Me " Well. I do so please don't give me any more scares"

(NB he must have seen the cars as he has been parking on the drive but had to park on the road on Friday)

My friend was horrified and said she thought he was very rude.
Anyway he stayed and did the paint priming. I took him up a cup of tea about half an hour later when we had a normal conversation about paint colours.
Hopefully he will finish in the next couple of days, so I shall get the key back and have vowed never to have him back. My husband think I am over reacting.
AIBU?

I read the descriptions of him and his actions and wondered whether he was on the autistic spectrum? To take your instructions so literally just strikes a chord.

JessieMcJessie Mon 01-Jul-13 05:26:43

Get a grip.

TheRealFellatio Mon 01-Jul-13 05:35:49

Why on earth are some of you so suspicious and accusing the oOP of writing a book? confused there is nothing remotely unbelievable or sensationalist about this event.

OP, I think he was in the wrong to just walk in without knocking - common sense would have told him he should try knocking first, especially as he could hardly have missed the two cars on the drive.

But perhaps in hindsight you should have had that conversation with him at the point you gave him the key, and explained that it was a just in case' measure, leaving no room for awkward misunderstandings.

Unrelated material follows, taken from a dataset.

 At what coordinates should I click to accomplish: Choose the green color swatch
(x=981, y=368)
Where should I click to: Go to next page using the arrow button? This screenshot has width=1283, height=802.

I have had a very similar thing happen to me, BTW, a couple of times, and I have thought it was rude and inappropriate.

Swallowingmywords Mon 01-Jul-13 05:50:19

Ha ha, yes it really has the language of a badly written novel.
I clearly don't have the same level of outrage as the OP, when we moved to a new village our lovely new neighbour came over unannounced (it was one of those places where people just walk in) and came across me naked. He was gorgeous, I just don't think it was really appropriate for the many children he had with him!

TinaSurrey Mon 01-Jul-13 05:57:42

I always wonder with window cleaners what is "normal" - the first I ever know of ours arriving is when I hear a noise and then realise he's there half way through cleaning a window. I don't know in advance when he's coming and he doesn't knock first to warn me.

With regards to the decorator YANBU because whilst he may genuinely have thought it was appropriate not to disturb you and your friend his reaction to you speaking to him about it was rude and sarcastic.

lottiegarbanzo Mon 01-Jul-13 05:59:22

My experience with builders is the opposite, always knocking to let me know they were there and asking if it's ok to come in and use the toilet when I've already shown them where things are and would rather they just got on with it.

I think most tradespeople are keen to be visible and wary of awkward situations. He sounds socially inept at least. His reaction was rude and odd. It's just not a good idea to argue with your client.

He seems not to have understood 'key for the days I'm not here', had you stated that clearly? But no, don't use someone you're not comfortable with.

GilmoursPillow Mon 01-Jul-13 06:51:36

I sort of snorted a bit at his comment of going back down to knock blush

I think he was inconsiderate but I doubt there was any malice in it and he was probably scratching his head thinking 'WTF just happened" in his oblivion.

happyoverhere Mon 01-Jul-13 07:07:18

It really upset me and has haunted me for the last 2 days as I felt, and still feel so vulnerable.

You ARE over-reacting, YOU gave HIM a key! If he had broken in then its a different matter but by giving him a key you have given him free access to your home. Silly girl!

Lovelygoldboots Mon 01-Jul-13 07:07:47

Ffs, you gave him the bloody key! There was a thread on here not long ago where everyone decided the op was nbu because she had not answered the door to an electrician who had rung the bell when he had the key. Trades just want to get on with the bloody job. YABVU. And making a fuss about nothing.

Innacorner Mon 01-Jul-13 07:50:45

Yanbu to expect someone to announce their arrival, the fact they have a key is irrelevant. His reaction was wrong, but your continued reaction is a little OTT.
And all those saying the OP is writing a bad novel. You'd be complaining even more if she'd written a paragraph and punctuation free post, so you are all being unreasonable.